--- Aufgabenstellung A ---
Ermitteln Sie alle Zeilen der Datensätze, in denen die Zeichenfolge „accomplish“ vorkommt, und geben Sie jede dieser Zeilen vollständig wieder.

DFB.de: 50 Jahre Lothar Matthäus. Wie würden Sie diese Zeit mit ein paar wenigen Sätzen skizzieren?

Matthäus: Turbulent, aufregend, spannend, erfolgreich. Das sind Begriffe, die ganz sicher diese Zeit treffend beschreiben. Die während der vergangenen 15 Jahre entstandene neue Medien-Welt begleitet mich aber leider auch mit Meldungen, die nicht der Wahrheit entsprechen und gegen die ich mich nicht wehren kann. Tatsächlich ist mein Leben nicht so, wie es von außen dargestellt wird. Mein Leben ist geordnet und geregelt. Ich bin für klare Linien und für klare Worte. Das war so auf dem Fußballplatz und so sieht auch mein Privatleben aus.

--- Bereitgestellte Datensätze ---
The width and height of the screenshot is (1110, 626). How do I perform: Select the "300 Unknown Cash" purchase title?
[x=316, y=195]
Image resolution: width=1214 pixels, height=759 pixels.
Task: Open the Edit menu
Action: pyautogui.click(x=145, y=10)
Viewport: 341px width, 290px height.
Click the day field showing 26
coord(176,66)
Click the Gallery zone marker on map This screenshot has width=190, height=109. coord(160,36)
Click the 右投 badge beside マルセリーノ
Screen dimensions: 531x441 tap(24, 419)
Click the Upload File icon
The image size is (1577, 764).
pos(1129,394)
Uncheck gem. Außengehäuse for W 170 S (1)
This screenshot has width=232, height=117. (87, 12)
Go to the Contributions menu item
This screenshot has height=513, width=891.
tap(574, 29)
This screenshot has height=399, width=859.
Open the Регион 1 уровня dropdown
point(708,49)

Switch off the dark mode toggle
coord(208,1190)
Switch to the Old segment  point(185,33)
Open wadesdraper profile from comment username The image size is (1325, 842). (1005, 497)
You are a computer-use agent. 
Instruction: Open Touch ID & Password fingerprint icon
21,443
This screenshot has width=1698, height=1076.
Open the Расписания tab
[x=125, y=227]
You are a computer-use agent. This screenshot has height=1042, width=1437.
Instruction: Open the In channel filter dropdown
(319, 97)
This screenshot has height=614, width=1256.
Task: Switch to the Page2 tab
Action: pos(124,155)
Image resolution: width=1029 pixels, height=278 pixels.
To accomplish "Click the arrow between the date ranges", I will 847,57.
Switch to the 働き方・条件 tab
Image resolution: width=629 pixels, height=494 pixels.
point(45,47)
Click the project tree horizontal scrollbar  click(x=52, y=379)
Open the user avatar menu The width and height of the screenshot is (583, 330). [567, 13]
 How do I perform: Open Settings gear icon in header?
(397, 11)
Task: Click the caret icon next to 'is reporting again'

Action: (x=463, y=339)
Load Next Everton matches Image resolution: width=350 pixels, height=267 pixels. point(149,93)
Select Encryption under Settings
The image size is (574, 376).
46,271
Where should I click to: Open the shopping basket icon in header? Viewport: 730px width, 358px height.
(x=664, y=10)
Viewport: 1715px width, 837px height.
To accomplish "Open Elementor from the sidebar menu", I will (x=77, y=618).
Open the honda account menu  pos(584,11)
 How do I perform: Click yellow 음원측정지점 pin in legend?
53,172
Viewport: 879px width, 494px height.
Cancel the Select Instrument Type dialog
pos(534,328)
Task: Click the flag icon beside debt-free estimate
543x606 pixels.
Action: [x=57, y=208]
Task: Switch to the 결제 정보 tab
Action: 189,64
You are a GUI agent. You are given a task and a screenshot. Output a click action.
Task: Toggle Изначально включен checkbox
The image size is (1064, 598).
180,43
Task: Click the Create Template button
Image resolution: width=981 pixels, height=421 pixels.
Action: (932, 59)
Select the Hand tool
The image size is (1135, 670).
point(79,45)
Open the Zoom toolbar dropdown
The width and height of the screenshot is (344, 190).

--- Aufgabenstellung B ---
Mit welchen vier Begriffen charakterisiert Matthäus im Interviewauszug seine 50 Lebensjahre?

--- Lösung A ---
To accomplish "Click the arrow between the date ranges", I will 847,57.
To accomplish "Open Elementor from the sidebar menu", I will (x=77, y=618).

--- Lösung B ---
Turbulent, aufregend, spannend, erfolgreich.